Прошло чуть больше восьми месяцев, и утром своего двадцать второго дня рождения мать проснулась и сообщила отцу, что ребенок на подходе. Чепуха, ответил он, до родов еще три недели, – и отправился на работу, а ее оставил без машины.
Она подождала. Подумала: а ну как он прав? Еще немного подождала, затем позвонила золовке и попросила отвезти в роддом. Тетка просидела с матерью весь день, каждые несколько часов звонила отцу, просила приехать. Потом, отвечал он, я сейчас занят, приеду, как смогу.
Чуть после полуночи я проклюнулся на свет, вперед задницей, несомненно – с воплями.
Мать ждала, когда отец появится, но приехал он лишь наутро – в сопровождении своей матери, которая желала осмотреть внука номер семь. Краткий нервный визит, затем – снова на работу.
Она, конечно, плакала. В конце концов, молодая же, не ожидала, что это будет так мало для него значить. Но он такого никогда не понимал. Ни в начале, ни в конце. Ему никогда не было возможно быть там, где есть. Сколько бы ни жил – всегда был где-то еще, ни там и ни тут. Но точно никогда не тут. И никогда на самом деле не там.
Тридцать лет спустя та же маленькая драма повторилась. На сей раз я присутствовал и видел все своими глазами.
После того как сын родился у меня, я думал: ну хоть это-то ему наверняка понравится. Ведь каждый мужчина счастлив стать дедом?
Мне хотелось видеть, как он воркует над младенцем, хотелось, чтоб он доказал мне, что способен, в конце концов, на проявление каких-то чувств – что чувства у него все-таки есть, как у других людей. И если б он выказал нежность к собственному внуку, не стало бы это косвенно проявлением нежности и ко мне? Голод по отцовской любви не утоляется, даже когда вырастаешь.
Но, с другой стороны, люди же не меняются. При всем при этом мой отец повидал своего внука лишь три-четыре раза, и не было случая, чтоб он оказался способен выделить его из безликой массы младенцев, ежедневно рождающихся на свет. Дэниэлу исполнилось всего две недели, когда отец впервые его узрел. Отчетливо помню тот день: жаркое воскресенье в конце июня, накрыло тепловой волной, сельский воздух сер от влажности. Отец подъехал на машине, увидел, как моя жена укладывает младенца в коляску поспать, и подошел поздороваться. На десятую долю секунды сунул в коляску голову, выпрямился и сказал жене:
– Красивый ребенок. Желаю удачи, – после чего двинулся к дому. Точно так же мог бы сказать о каком-то постороннем младенце в очереди к кассе в супермаркете. Весь остаток своего визита в тот день он даже не смотрел на Дэниэла и вообще ни разу не попросил его подержать.
Все это просто к примеру.
Невозможно, понимаю я, проникнуть в одиночество другого человека. Если мы действительно способны узнать другого человека, хоть немного, то лишь до той степени, на какую он сам позволит себя узнать.
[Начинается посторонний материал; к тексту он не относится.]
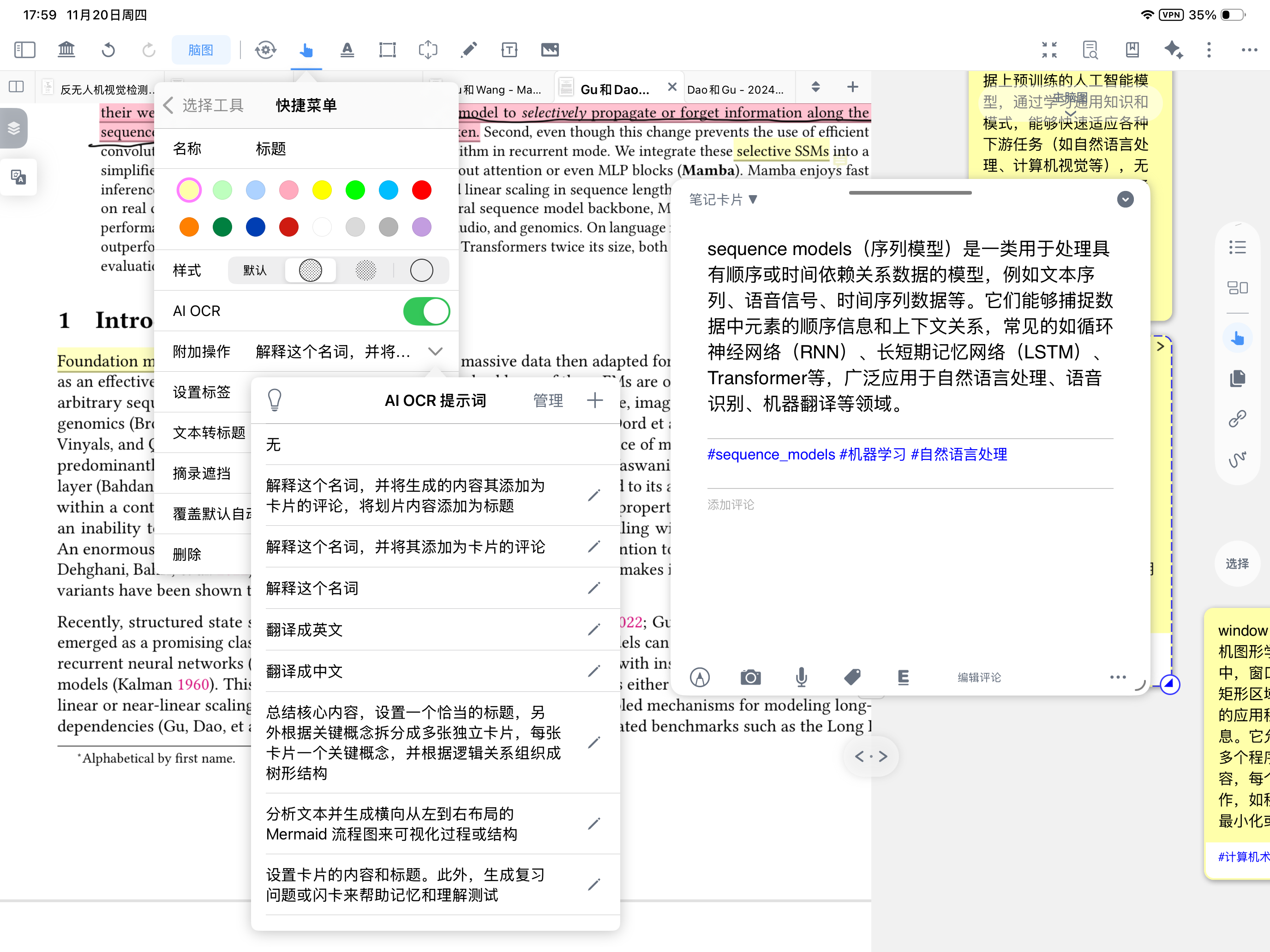Select the outline circle highlight style
The height and width of the screenshot is (952, 1270).
[x=421, y=270]
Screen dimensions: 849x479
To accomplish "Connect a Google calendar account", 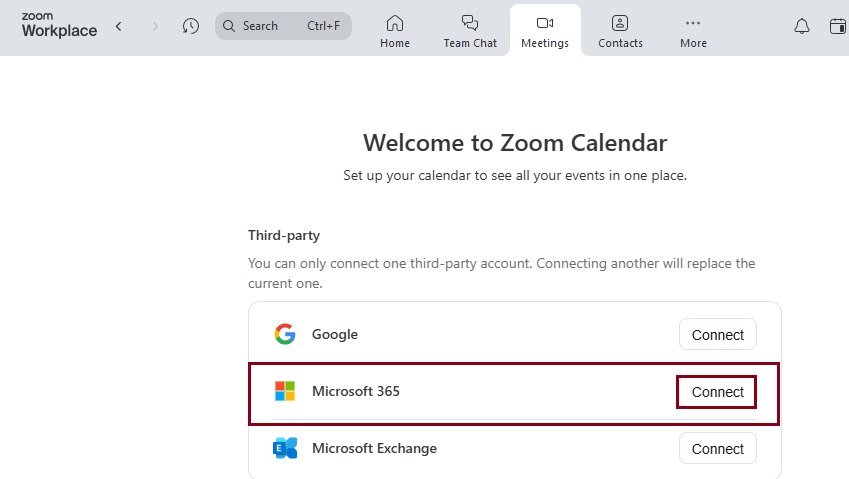I will coord(717,335).
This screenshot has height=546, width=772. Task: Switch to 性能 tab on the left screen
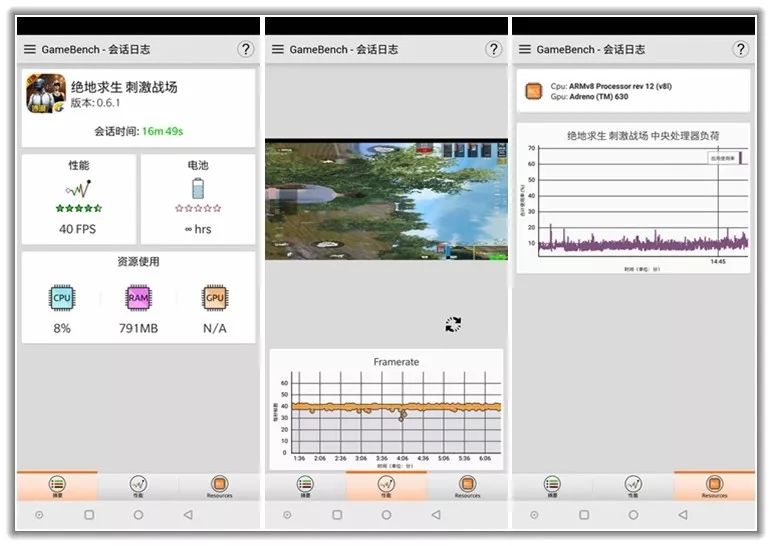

Скажет кто-нибудь: я замерз. Или ничего не скажет, а мы просто увидим, как он дрожит. Так или иначе, мы поймем, что ему холодно. Но как быть с тем, кто ничего не говорит и не дрожит? Где все неподатливо, где все герметично и уклончиво, получится лишь наблюдать. Но можно ли разобраться в том, что наблюдаешь, – совершенно другой вопрос.
Не хочу ничего самонадеянно предполагать.
Он никогда не говорил о себе, никогда, похоже, не знал, что можно о чем-то говорить. Как будто внутренняя жизнь ускользала даже от него самого.
Он не мог об этом разговаривать, а поэтому просто замалчивал ее.
Значит, если не остается ничего, одно молчание, не самонадеянно ли и с моей стороны говорить? И все же – если б хоть что-нибудь было, не только молчание, испытывал бы я вообще нужду говорить?